Параллельно с расширением императорского дворца происходила экспансия имперской администрации в столице. До нас не дошло много подробностей о том, как был организован чиновничий аппарат первого Августа, но, возможно, это была расширенная версия домашнего хозяйства любого видного сенатора прошлого века: множество рабов и бывших рабов, работающих во всяком качестве – от уборщиков до секретарей, с домочадцами и друзьями в роли советников, доверенных лиц и референтов. Именно такое впечатление создает у нас содержимое большой общей могилы (так называемый columbarium, или «голубятня»), открытой в 1726 г. на Аппиевой дороге. В ней изначально содержался прах более тысячи рабов и бывших рабов Ливии с маленькими табличками, указывающими имя и должность. Дошедшие до нас надписи позволяют представить себе штат ее работников: пять врачей под началом медицинского управляющего, две акушерки (предположительно для домочадцев), художник, семь швей (или починщиков), личный слуга (capsarius, возможно, античный эквивалент человека, носящего за дамой ее сумку), стольник и евнух (функция которого не уточняется). Похоже, что так выглядел персонал любой представительницы аристократии, но только масштаб был гораздо больше. Их местожительство остается в некотором роде тайной. Трудно себе представить, как бы они поместились в дом императорской четы на Палатине, так что, вероятно, они жили где-то еще.
Ко времени Клавдия, 30 лет спустя, у императора имелся чиновничий аппарат совершенно другого масштаба и повышенной сложности. Был создан ряд отделов, или управлений для разных аспектов администрирования: особые службы для переписки на латыни и на греческом, еще одна для обработки прошений на имя императора, еще одна – финансовая, другая занималась подготовкой и организацией дел для суда цезаря. В основном в них трудились рабы, много сотен рабов, а возглавляли их управляющие отделами, которые на первых порах были бывшими рабами – надежными администраторами, чья верность императору была более или менее гарантирована.
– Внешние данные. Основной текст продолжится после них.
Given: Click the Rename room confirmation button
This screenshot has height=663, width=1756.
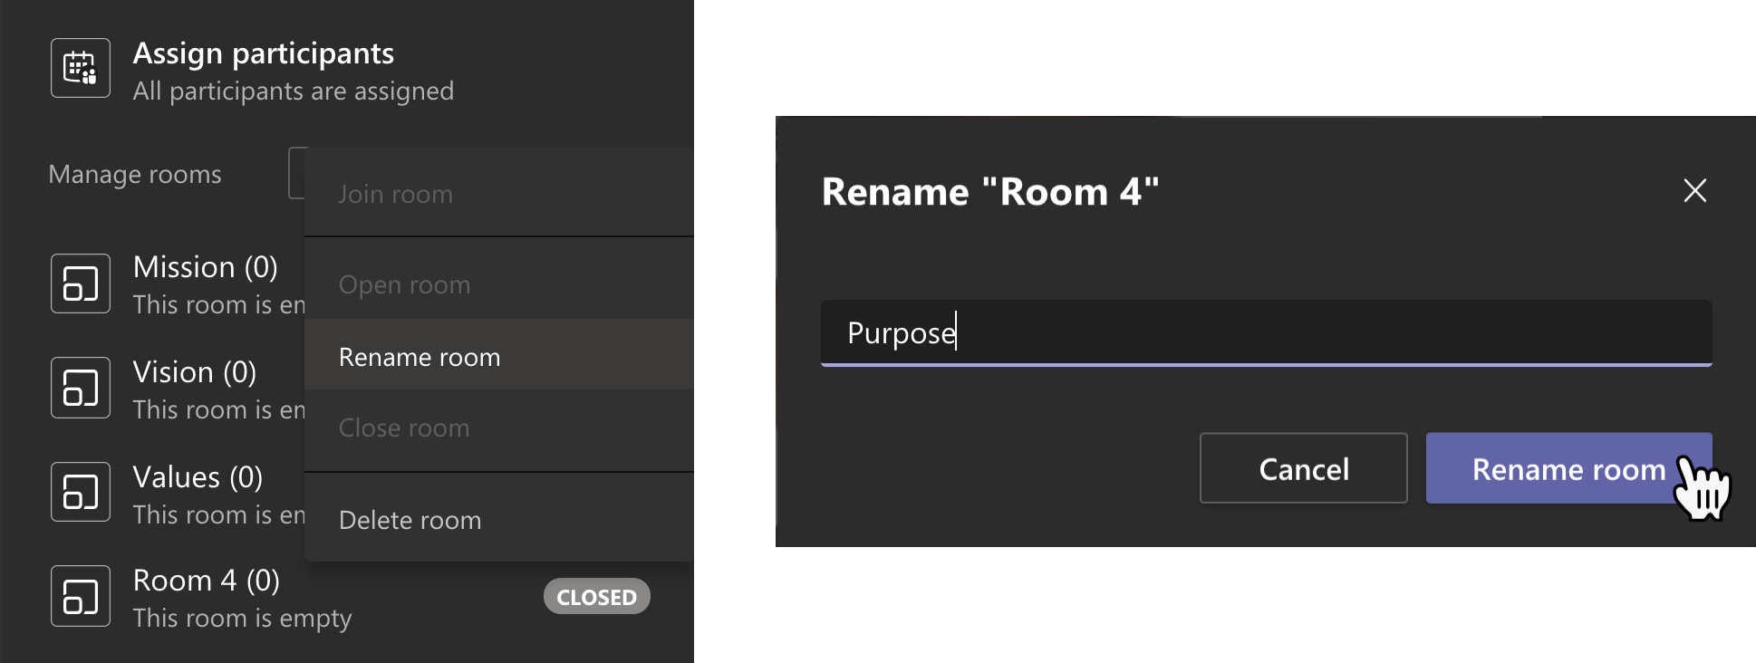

Но когда традиционная элита вознегодовала – сколько можно терпеть, чтобы подобная власть сосредотачивалась в руках рабов, – вольноотпущенников на руководящих постах заменили члены благородного сословия всадников. Сенаторам никогда не нравилось, когда низшие классы превосходили их в могуществе, высовывались (как им это виделось) выше положенного.
Это походило на сегодняшнюю государственную службу, но в одном важном смысле ею не было. Нет никаких признаков четко определенной иерархии или градации постов, стандартов квалификации и экзаменов, которые ассоциируются у нас с современной западной или древней китайской государственной службой. Насколько мы можем судить, эта система все еще была основана на структуре старого доброго домохозяйства с рабами, как у Цицерона, хотя и намного большего. Но также эта система напоминает нам об еще одном аспекте работы цезаря, о котором часто забывают среди всех этих рассказов о роскоши и излишествах: делопроизводстве.